Web Platform Tidbits June 2013

Some things that have caught my eye over the past weeks:

ECMAScript 6 Compatibility Table (via Sylvain Galineau on Twitter)

A big matrix of all the features in the draft ES6 spec, and their implementation status in various browsers and JavaScript runtimes. Right now it’s a sea of red, but there’s hopeful signs. Perhaps unsurprisingly, Mozilla/Firefox lead the way, with the latest versions of Firefox having a little under 50% of them implemented. Google’s V8 team has issues open and assigned for many of these features, so I expect to see their compatibility increase quite a bit over the coming months.

Upcoming Safari Features

Something I and others have speculated about is how the departure of Google from the Webkit would affect the project’s forward momentum and that of Safari. Google engineers were working on a lot of new features, such as web components, that are now orphaned and the desire to avoid bit rot in the codebase has seen things like Shadow DOM removed. A sensible step in engineering terms, but a disappointing one for developers excited about web components.

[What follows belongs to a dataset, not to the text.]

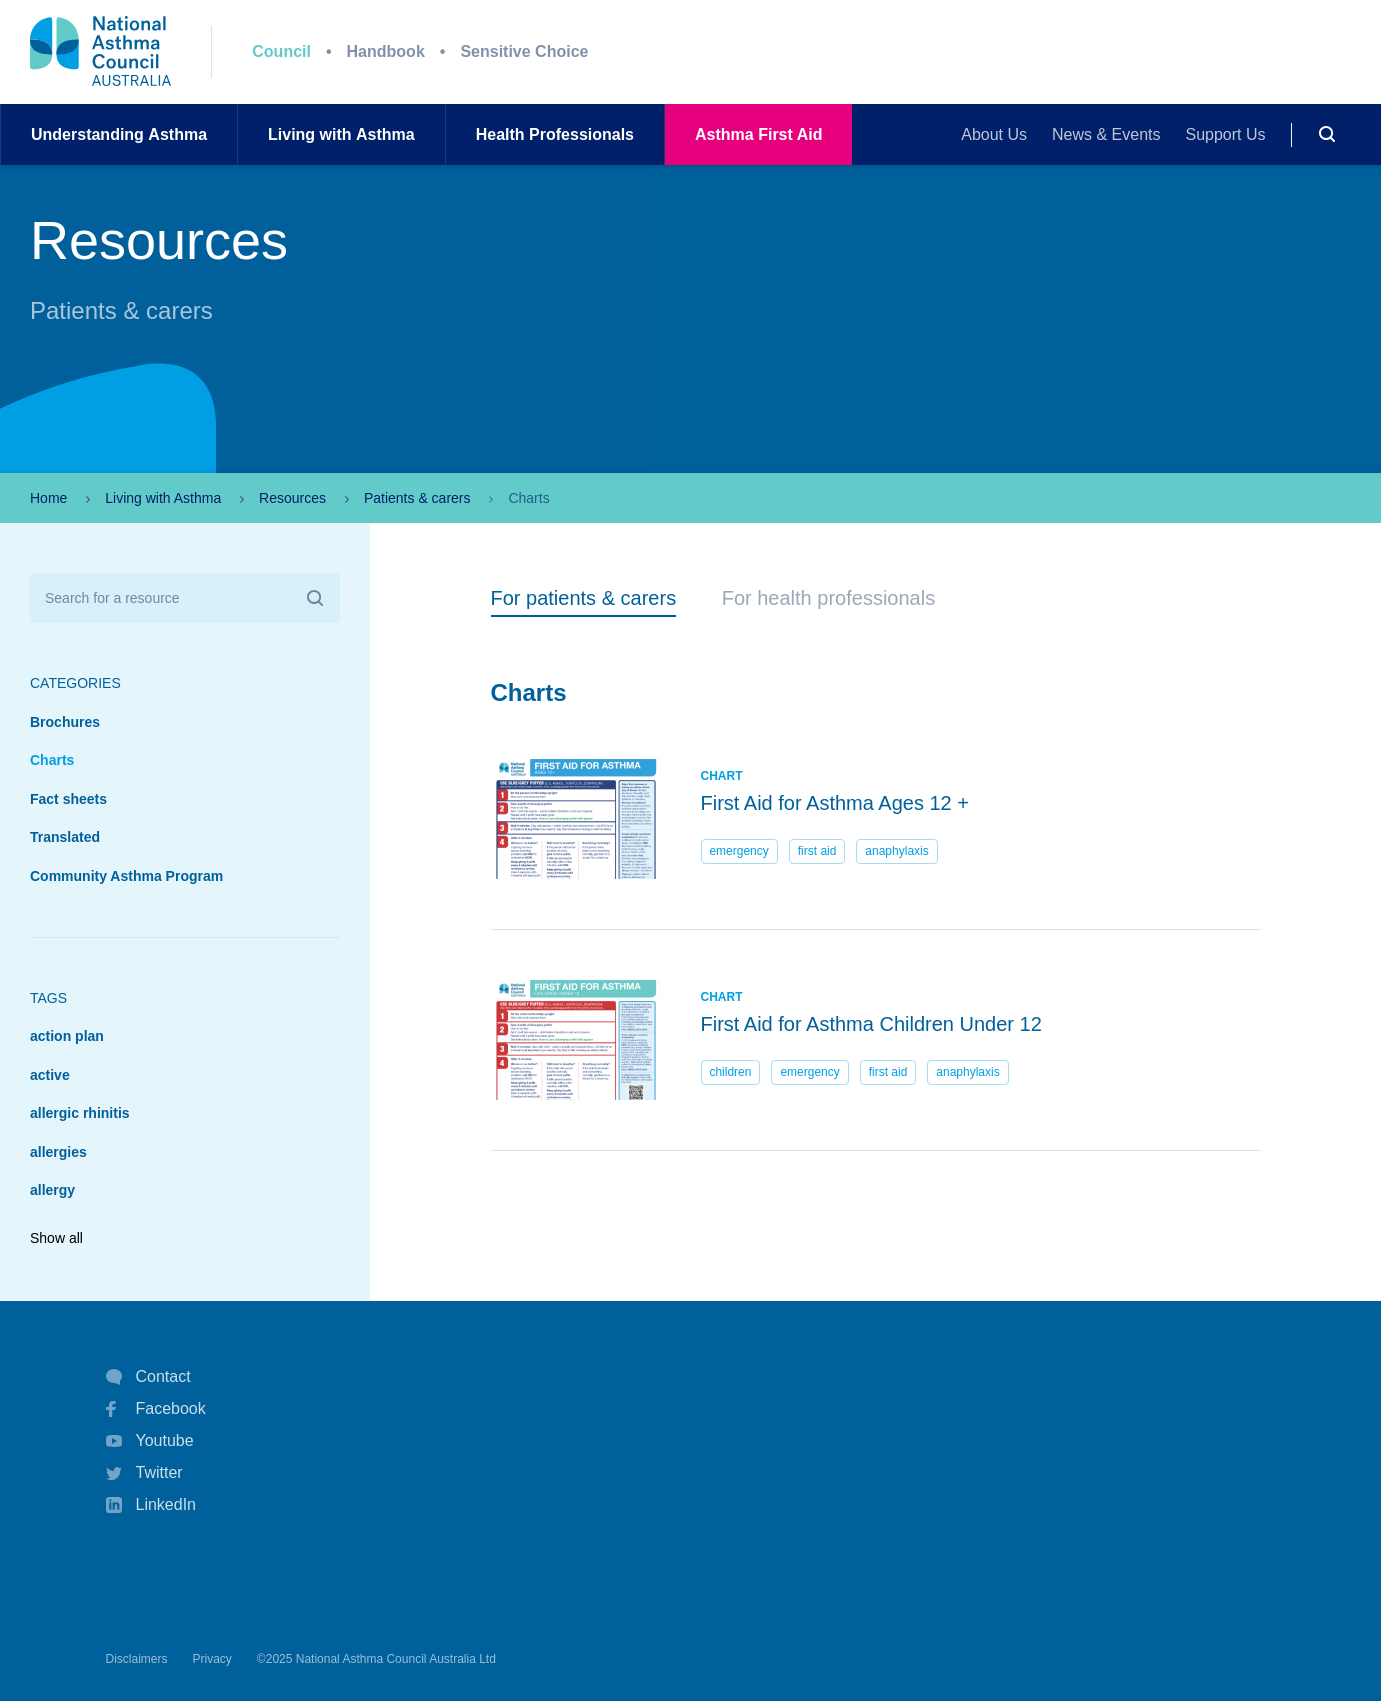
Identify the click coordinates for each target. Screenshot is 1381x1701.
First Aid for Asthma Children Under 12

However, as part of WWDC, Apple have apparently published a video ((Which I haven’t watched yet, as it requires Quicktime and will not run in anything other than Safari on OS X, not exactly a shining example of cross-platform web compatibility.)) about what’s new in Safari, an interesting slide from which was published on Twitter. It lists various features, one of which in particular caught my eye: CSS Grid Layout. I’ve written about Grid Layout before, as alongside Flexbox (also listed on the slide) it promises to make UI layout in web apps much easier.

The reason it caught my attention is that I knew it had, until Google’s departure, been implemented within Webkit by a Google engineer, Julien Chaffraix (Webkit Bug #60731). I wasn’t aware of any sign from Apple or the other Webkit contributors that they were preparing to adopt this feature, particularly since it is unfinished and its listing on the Webkit Feature Flags page says it has no contributors. The last WK commit related to it is by Chaffraix, three months ago. So what’s going on?

Sylvain Galineau pointed out that Apple aren’t promising to ship it right away, and there’s likely a few months of development ahead. He also speculated that Apple engineers may do their development in a private branch before merging the finished feature, but Webkit and Safari engineer Timothy Hatcher denied that, so unless it’s a mistake, it appears Apple are planning to ship it as is, or restart its development some time in the future, either by picking up where Chaffraix left off, or starting again from scratch.

The Extensible Web Manifesto

A bunch of movers and shakers from the world of web standards and browser development launched the Extensible Web Manifesto. It’s proposal to guide how standards groups develop the platform. It calls on them to focus on providing low-level capabilities that expose the underlying platform and also that explain the “magic” behind things like parsing. The idea being that web developers can then build on these low-level capabilities to create high-level features through libraries and components. These high-level features could then be easily distributed and iterated upon and, when matured, the best could be adopted back into the platform.

This all seems to tie in Alex Russell’s (and others) ideas about trying to develop a consistent view of the web as a platform, rather than just a grab bag of high level features tailored to the particular use cases envisioned by spec authors and browser vendors. The idea is that advanced frameworks and libraries won’t need to create their own parallel universe, complete with a bespoke component model, encapsulation and parsing, because the platform already has these, and will expose them in a way that allows them to be reused and extended in a flexible way.

It’s a good philosophy (I’ve signed it), and I see the same way of thinking gradually infecting a lot of other people who think about and develop the future of the web platform. Tab Atkin’s thoughts on making CSS more easily extendable seems to tie directly into it.

My only worry is that, scanning through the list of signatories, Google, Mozilla, TC39 and JS framework engineers are well represented, but I don’t see anyone from Apple or Microsoft. Google, in particular, seem very keen to drive forward this vision of the web platform, but without co-operation across the industry, will it become a reality? Time will, as ever, tell.